名目金利に影響するのは、現実のインフレ率というよりは期待インフレ率である。したがって、上述の金利推移は、2020年の夏ごろからすでに「経済回復→インフレ率上昇」という期待が形成されていたことを意味する。
その期待が、いま現実のものになっていると考えることができる。
また、2021年3月ごろ以降に長期金利に大きな変動がないことは、インフレ率が今後は現状程度の値で安定化していくという予想の反映と考えることができる。
つまり、今後のインフレ率は、コロナ以前の値に戻ると予測されていることになる。
「高い物価上昇率が続けば、金融政策が変更されるだろう」との論議がなされることがある。しかし、上でみたように、すでに長期金利はコロナ以前の水準に戻っている。これをさらに高めるような政策が取られるとは考えにくい。
長期金利の上昇は、これまで数回、株価の変動をもたらしてきた。
最初は、2021年の2月はじめと2月末頃だ。長期金利の上昇が顕著になったため、株価が下落した。

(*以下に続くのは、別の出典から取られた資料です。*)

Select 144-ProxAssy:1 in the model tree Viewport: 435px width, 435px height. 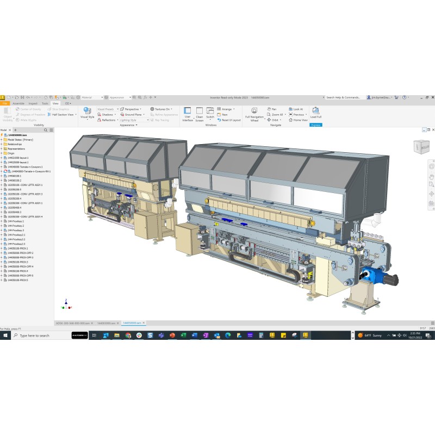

さらに、4月のインフレ率が発表された直後の5月13日に、株価が大きく崩れた。
しかし、このような調整は、すでに終わったと考えることができる。
原油が今後のインフレ要因になるとは考えにくい
原油価格(WTI)は、2019年には1バレル当たり60ドル程度で推移していた。
ところが、新型コロナの感染拡大により急落。2020年4月には16.5ドルにまで落ち込んだ。
その後は回復して、8月には42ドルを超えた。9、10月にはやや落ち込んだが、2021年3月には62.5ドルになった。4月は61.7ドルだ。
つまり、ほぼコロナ以前の状態に戻ったわけだ。大きな条件変化がなければ、今後はこの水準で安定していくと思われる。
2020年の3月から6月頃までは原油価格の水準が30ドル以下と低かったために、対前年比で見ると、2021年の3月から6月頃までは50%近い増加の値になる。
アメリカのガソリン価格の対前年比が4月に49%増になったのも、このためだ。
しかし、これは、現在の価格水準が高すぎることを意味するものではない。
中期的に見ると、2018年には、70〜80ドルであったので、現在の水準はむしろ低めとも言える。
今後も現在程度の水準が続けば、原油がインフレ要因になるとは考えにくい。